Welcome to Possum Paper Works’ Writing Tip Rodeo! This is the first post in what I hope will be a series of short weekly tips, tricks, and inspirations for writers like myself. Today I’m looking at the most basic part of writing: how to start.
Writing Tip #1: How to Start Writing:
1. Have an idea you love (or at least like)
Got an idea? That’s all you need. No, really.
It’s okay if it’s not the best thing you’ve ever come up with or you don’t have a full plan for where the idea is headed. If you like it enough to want to write it, chances are your idea has merit. Don’t start doubting yourself before you’ve even put words on paper (or word processor or stone tablet or whatever you use to write).
Just don’t let your idea go to waste.
2. Write that idea down with as much detail you can come up with
Put your words down until you have nothing else to say. Write until you think you might lose yourself to the gods of language and then write some more. Don’t stop until you have said everything there is to be said about your idea.
It sounds easier than it is. You’ll have moments of doubt, flashes of discouragement. You’ll want to throw your writing tools across the room and scream into the void. That’s okay. Take those moments inside of you. Use them to make you stronger, your writing truer. Listen when the words don’t feel right, and fix what you most need to as you go.
But don’t stop writing.
3. Pat yourself on the back, you wrote something!
Editing? Improving? That’ll come eventually. For now, call yourself a writer and enjoy the feeling. Seriously. Did you put words down somewhere? Did you share your idea? You’re a writer.
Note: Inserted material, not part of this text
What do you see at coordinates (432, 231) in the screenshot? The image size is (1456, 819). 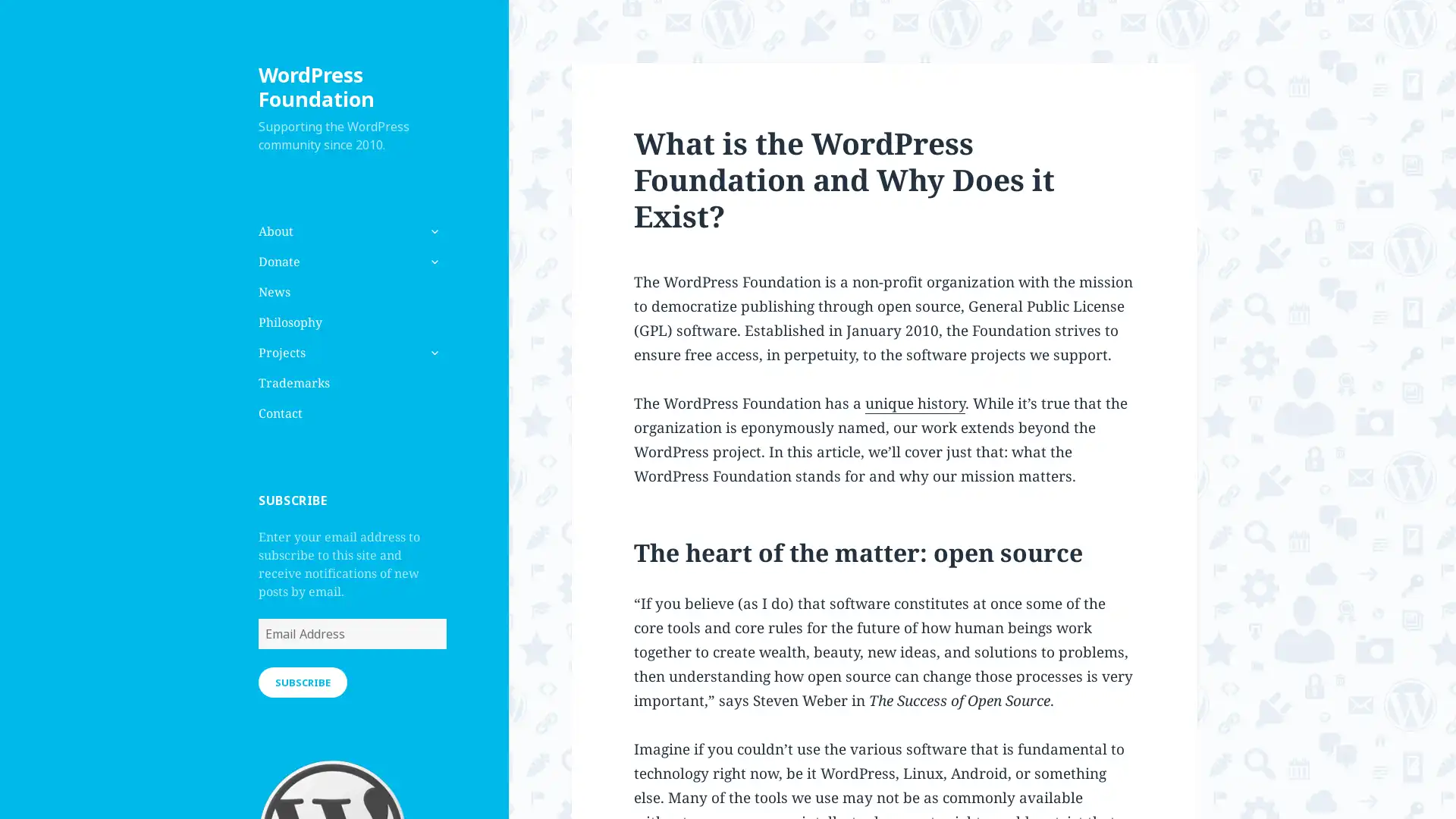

What you wrote won’t be perfect. It never is the first time, or even the second, third, or hundredth time (if it is, can you share your secret with the rest of us?). That’s fine. I promise. Everyone who writes goes through that. We all have to start somewhere.
Don’t let imperfection keep you from sharing your first idea. Don’t let doubt stop you from writing your next idea.
4. Rinse and repeat
Keep writing. As long as there are ideas in your head, keep letting them out into the universe. No one is going to tell your stories but you.